Premier point, la fameuse refonte du jeu sous Unreal. Juste : non. On ressent un léger gain de netteté sur les décors, un affichage globalement plus précis (forcément), mais rien qui ne justifie un remake. Lionhead a récupéré chaque zone, l'a modélisée à l'identique, en omettant un certain nombre de détails et, surtout, en bâclant le travail sur les éclairages, qui donnaient toute leur singularité aux décors de l'original. Résultat, on se retrouve avec un environnement mignonnet, curieusement terne, souvent dépourvu d'un certain charme, précisément celui qu'on trouvait au premier Fable. C'est particulièrement criant vers le début du jeu, avec une verdure qui tient plus de la paille desséchée (Oakvale, qu'es-tu devenue ?) et des tons généraux qui s'inscrivent dans les productions habituelles Unreal, comme si ce moteur n'avait pas l'option "décors colorés". Triste. Pour le reste, Lionhead a un peu fait n'importe quoi. Par exemple, il y a une interface entièrement refondue. A priori, c'est bien, car c'était l'une des faiblesses de l'original. Or, l'interface est seulement refondue ; elle n'est en rien meilleure. Les menus sont toujours empilés n'importe comment les uns sur les autres, la navigation n'est pas ergonomique, les interactions avec les autres PNJ sont à gérer avec prudence à cause de boutons contextuels qui ont tendance à changer de fonctions n'importe quand (faites attention, quand vous saluez quelqu'un, de ne pas lui offrir involontairement un diamant. Ouais). Il y a un petit plus, l'apparition de commandes inspirées de Fable II et III, avec notamment une gestion de la caméra beaucoup plus libre ; mais cette maniabilité apporte son bémol, une gestion des sorts à la ramasse et pas du tout en phase avec la prépondérance de la magie dans Fable I (cette jouabilité trouvait son sens dans Fable II grâce à un système de magie simplifié).
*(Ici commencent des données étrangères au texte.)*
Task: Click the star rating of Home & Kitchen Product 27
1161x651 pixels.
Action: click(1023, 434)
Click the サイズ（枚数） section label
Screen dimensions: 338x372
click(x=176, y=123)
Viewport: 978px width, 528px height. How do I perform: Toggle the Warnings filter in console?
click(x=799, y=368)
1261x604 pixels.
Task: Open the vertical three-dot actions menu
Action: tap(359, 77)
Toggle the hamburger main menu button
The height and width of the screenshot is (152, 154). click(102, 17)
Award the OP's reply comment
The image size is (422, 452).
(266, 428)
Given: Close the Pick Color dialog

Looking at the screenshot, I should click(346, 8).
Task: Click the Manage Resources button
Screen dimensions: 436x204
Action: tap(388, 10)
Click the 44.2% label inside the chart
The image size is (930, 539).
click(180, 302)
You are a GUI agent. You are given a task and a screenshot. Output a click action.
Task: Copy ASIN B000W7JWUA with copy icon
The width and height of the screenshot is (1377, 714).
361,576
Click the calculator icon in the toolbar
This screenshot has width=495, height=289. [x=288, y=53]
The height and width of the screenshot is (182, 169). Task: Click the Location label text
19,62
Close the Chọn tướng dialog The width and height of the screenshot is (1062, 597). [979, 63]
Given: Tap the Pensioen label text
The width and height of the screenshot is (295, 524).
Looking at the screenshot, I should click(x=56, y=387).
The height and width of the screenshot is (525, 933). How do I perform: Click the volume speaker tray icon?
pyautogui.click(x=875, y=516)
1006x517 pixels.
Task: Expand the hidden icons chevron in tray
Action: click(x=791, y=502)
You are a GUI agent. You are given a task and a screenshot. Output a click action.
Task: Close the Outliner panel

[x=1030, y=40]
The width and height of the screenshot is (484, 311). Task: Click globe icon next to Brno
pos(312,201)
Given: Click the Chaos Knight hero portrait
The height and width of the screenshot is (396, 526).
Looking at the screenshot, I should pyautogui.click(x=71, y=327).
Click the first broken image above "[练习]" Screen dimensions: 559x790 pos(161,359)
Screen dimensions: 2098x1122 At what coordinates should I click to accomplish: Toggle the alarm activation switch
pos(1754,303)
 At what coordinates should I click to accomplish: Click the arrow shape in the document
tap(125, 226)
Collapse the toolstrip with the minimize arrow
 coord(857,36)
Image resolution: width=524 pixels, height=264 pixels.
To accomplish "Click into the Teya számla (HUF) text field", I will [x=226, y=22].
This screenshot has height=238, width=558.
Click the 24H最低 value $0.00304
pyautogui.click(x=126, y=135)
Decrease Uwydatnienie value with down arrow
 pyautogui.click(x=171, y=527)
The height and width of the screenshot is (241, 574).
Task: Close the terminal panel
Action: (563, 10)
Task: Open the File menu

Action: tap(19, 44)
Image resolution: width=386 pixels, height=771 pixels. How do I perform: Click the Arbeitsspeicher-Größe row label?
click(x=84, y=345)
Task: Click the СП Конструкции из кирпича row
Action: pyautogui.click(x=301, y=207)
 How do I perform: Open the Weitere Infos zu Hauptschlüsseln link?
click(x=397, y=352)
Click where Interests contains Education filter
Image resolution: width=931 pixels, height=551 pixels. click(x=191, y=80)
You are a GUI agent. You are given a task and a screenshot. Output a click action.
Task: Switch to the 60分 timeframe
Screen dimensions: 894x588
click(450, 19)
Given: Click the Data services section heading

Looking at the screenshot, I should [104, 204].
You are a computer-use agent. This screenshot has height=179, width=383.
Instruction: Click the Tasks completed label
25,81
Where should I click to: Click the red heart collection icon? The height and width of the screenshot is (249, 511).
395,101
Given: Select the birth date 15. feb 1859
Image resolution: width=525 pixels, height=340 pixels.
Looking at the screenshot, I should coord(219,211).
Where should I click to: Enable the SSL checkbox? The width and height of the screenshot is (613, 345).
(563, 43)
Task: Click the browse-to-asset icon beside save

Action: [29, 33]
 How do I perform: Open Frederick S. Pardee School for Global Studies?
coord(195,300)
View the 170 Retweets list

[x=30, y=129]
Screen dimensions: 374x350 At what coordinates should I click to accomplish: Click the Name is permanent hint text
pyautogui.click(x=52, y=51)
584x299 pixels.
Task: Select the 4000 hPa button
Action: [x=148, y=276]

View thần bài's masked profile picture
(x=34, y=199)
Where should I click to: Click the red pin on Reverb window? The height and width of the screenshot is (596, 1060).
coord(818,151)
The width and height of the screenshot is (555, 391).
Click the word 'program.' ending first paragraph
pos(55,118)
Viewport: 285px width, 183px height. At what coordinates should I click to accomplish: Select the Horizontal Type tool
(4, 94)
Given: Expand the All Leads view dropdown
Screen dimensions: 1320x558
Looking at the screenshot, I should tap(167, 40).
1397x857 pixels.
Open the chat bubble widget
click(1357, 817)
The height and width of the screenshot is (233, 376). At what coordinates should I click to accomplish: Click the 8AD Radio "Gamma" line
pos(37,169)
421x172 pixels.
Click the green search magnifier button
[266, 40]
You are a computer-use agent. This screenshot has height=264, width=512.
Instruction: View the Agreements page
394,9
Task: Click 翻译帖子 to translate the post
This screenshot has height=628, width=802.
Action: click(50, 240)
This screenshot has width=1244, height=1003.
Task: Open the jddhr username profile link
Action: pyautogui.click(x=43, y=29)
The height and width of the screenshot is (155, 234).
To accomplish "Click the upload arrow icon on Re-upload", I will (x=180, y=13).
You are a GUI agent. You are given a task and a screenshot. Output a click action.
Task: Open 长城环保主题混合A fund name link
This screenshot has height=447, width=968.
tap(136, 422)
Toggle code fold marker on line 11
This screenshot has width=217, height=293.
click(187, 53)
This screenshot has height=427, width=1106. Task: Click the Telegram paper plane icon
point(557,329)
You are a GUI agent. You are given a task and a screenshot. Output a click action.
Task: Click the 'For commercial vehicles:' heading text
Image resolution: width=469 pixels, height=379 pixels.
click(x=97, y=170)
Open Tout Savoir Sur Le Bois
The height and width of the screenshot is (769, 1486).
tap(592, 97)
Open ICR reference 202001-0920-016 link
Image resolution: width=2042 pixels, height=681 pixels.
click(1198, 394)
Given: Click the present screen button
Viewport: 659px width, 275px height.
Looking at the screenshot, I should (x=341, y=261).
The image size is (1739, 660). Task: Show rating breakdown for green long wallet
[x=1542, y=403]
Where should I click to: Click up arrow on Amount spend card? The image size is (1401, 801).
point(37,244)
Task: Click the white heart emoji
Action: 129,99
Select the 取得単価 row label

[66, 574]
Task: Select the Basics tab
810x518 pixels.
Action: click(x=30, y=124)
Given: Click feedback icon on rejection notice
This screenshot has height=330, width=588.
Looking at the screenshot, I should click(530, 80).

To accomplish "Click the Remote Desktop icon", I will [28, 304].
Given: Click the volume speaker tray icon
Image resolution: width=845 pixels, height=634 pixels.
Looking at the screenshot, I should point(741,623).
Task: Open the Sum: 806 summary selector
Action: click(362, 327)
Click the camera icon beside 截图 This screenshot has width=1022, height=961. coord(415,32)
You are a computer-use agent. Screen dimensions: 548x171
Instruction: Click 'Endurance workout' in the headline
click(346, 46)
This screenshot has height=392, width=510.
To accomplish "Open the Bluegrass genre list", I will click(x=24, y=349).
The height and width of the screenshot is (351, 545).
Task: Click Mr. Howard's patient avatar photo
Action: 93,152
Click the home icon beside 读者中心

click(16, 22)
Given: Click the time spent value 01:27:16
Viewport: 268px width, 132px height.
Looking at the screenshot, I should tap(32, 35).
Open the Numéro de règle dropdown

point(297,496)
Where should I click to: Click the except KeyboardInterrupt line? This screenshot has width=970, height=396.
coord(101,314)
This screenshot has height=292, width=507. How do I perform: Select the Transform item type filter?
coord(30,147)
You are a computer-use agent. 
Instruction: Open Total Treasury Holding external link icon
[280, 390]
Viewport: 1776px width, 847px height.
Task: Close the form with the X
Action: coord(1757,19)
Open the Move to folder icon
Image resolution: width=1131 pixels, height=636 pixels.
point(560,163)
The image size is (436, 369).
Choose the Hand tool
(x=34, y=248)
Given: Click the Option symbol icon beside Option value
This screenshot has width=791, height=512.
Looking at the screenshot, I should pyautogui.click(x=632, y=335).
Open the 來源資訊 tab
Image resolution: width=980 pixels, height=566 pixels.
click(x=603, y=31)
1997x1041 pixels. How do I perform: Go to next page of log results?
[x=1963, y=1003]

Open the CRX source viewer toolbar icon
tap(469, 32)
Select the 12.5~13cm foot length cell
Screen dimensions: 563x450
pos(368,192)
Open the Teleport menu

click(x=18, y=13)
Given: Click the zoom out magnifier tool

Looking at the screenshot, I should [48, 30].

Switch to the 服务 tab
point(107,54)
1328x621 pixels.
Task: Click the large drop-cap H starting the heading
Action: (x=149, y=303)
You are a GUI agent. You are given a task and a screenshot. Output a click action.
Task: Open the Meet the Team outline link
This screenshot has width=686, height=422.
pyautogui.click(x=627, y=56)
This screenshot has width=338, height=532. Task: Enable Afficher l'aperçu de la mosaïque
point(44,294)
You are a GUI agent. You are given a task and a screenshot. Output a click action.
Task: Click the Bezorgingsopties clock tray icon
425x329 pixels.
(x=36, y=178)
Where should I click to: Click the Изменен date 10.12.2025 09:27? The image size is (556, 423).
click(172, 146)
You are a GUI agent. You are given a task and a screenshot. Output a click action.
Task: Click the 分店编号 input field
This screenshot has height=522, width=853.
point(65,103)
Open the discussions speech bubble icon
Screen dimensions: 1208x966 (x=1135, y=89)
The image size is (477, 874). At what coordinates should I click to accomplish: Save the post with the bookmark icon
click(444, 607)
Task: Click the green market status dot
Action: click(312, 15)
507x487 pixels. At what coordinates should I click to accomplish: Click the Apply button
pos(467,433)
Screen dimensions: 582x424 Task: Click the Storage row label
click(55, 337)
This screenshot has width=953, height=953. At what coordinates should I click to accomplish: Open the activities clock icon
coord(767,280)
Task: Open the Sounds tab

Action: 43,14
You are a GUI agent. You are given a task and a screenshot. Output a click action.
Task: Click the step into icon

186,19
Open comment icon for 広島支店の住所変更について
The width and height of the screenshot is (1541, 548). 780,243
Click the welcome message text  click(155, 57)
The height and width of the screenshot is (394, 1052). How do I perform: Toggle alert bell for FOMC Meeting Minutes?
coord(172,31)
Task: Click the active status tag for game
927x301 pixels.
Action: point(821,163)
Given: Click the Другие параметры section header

Parlons peu, parlons bien : l'unique intérêt de Fable Anniversary réside dans l'ajout d'un mode de difficulté supérieur. Dans celui-ci, les dégâts infligés par les ennemis sont beaucoup plus importants et il n'y aucune fiole de résurrection. C'est plutôt chouette, même si les pros trouveront la parade (indice : développer le combat à distance) et que le défi est loin d'être insurmontable (surtout pour ceux qui ont déjà fait le jeu). Aussi, le support Steamworks et la présence de succès, au demeurant bon esprit, permettent d'adoucir l'addition. Mais c'est un peu maigre, surtout quand on considère le downgrade artistique plutôt sensible par rapport à l'original. Quand on aime, on ne compte pas, et cette édition a le bon goût d'arriver dix ans après le mythe, ravivant le feu d'une passion qu'on prendra plaisir à alimenter de nouveau ; mais franchement, chez Lionhead, on se dit parfois qu'ils filent un mauvais coton.